Most Famous Things From History That Didn't Actually Exist

Posted by Unknown On Tuesday 6 August 2013 0 comments

#The Hanging Gardens of Babylon#


On the list of the seven wonders of the ancient worlds you have things like the Pyramids at Giza, which are still around, and the massive Lighthouse of Alexandria, which is long gone. But then you have the Hanging Gardens of Babylon, which apparently never existed at all.

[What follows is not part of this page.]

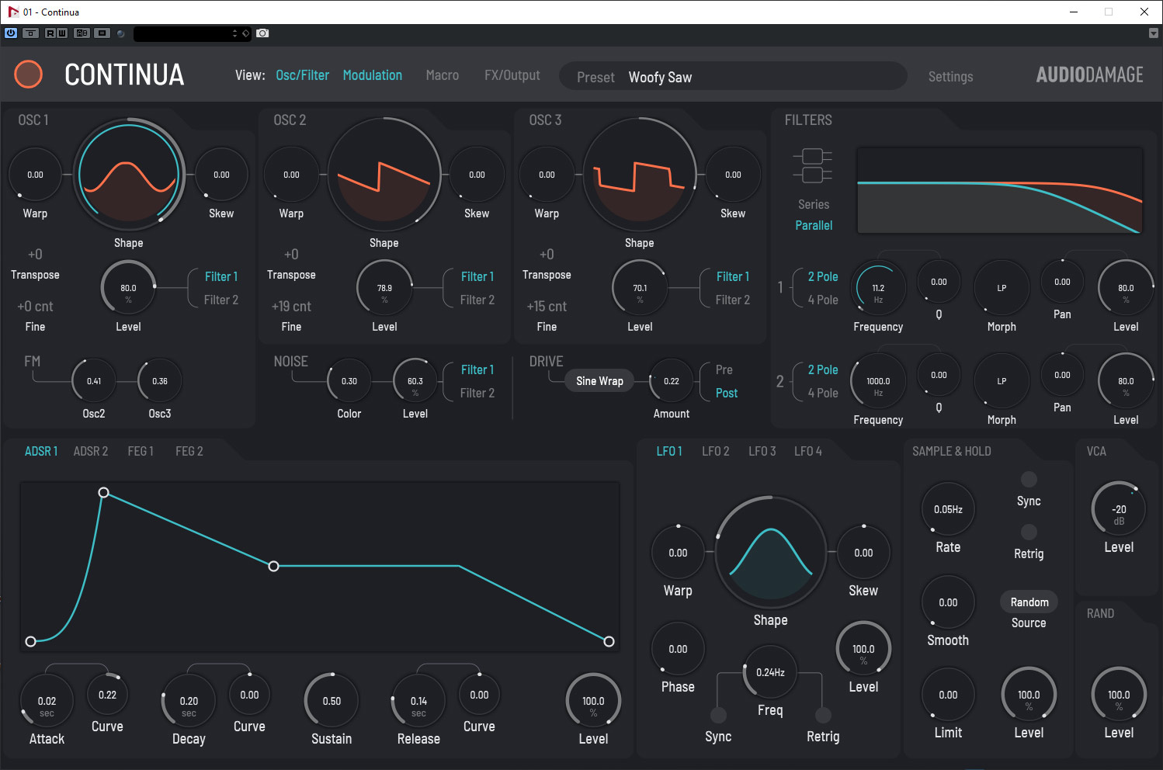Switch to the FX/Output view
1163x770 pixels.
(512, 75)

If you're not familiar with the Hanging Gardens or why they were a big deal, just imagine if a section of Central Park was 80 feet above ground. We're not just talking about the riding paths and urine-soaked vagrants, but every tree you can imagine, flower beds, and statues -- all of it up in the air, supported by stone columns.
The story goes that, deep in the deserts of what is now Iraq,King Nebuchadnezzar 2's wife was homesick for the lush foliage of her homeland, so Neb commissioned an elaborate terraced pleasure garden for her benefit. And while, say, the pyramids were just a one-time deal, the Hanging Gardens would have been a sprawling, ongoing project requiring engineering knowledge that surpassed everything else at the time -- you're trying to keep water flowing to all of these tiers of suspended foliage in the middle of the freaking desert.

It's hard to overstate how impressive an achievement it was. Or would have been, had it been true.



The Reality:

There are no records of the Hanging Gardens having existed at Babylon.Experts today believe that the myth of the Hanging Gardens was perpetuated by soldiers returning to Greece from Babylon. They told exaggerated tales of the things they saw -- Babylon did have some sweet buildings, and the land was more fertile back then -- and in turn the ancient historians made those descriptions even more fanciful, until we had a Wonder of the Ancient World on our hands.




But surely there must have been something there for the ancients to embellish, right? Well, a tablet was found in the Assyrian city of Nineveh that has a depiction of a garden, which has one assyriologist raising the possibility that Babylon's gardens were actually an exaggerated, overhyped version of something that existed elsewhere, maybe.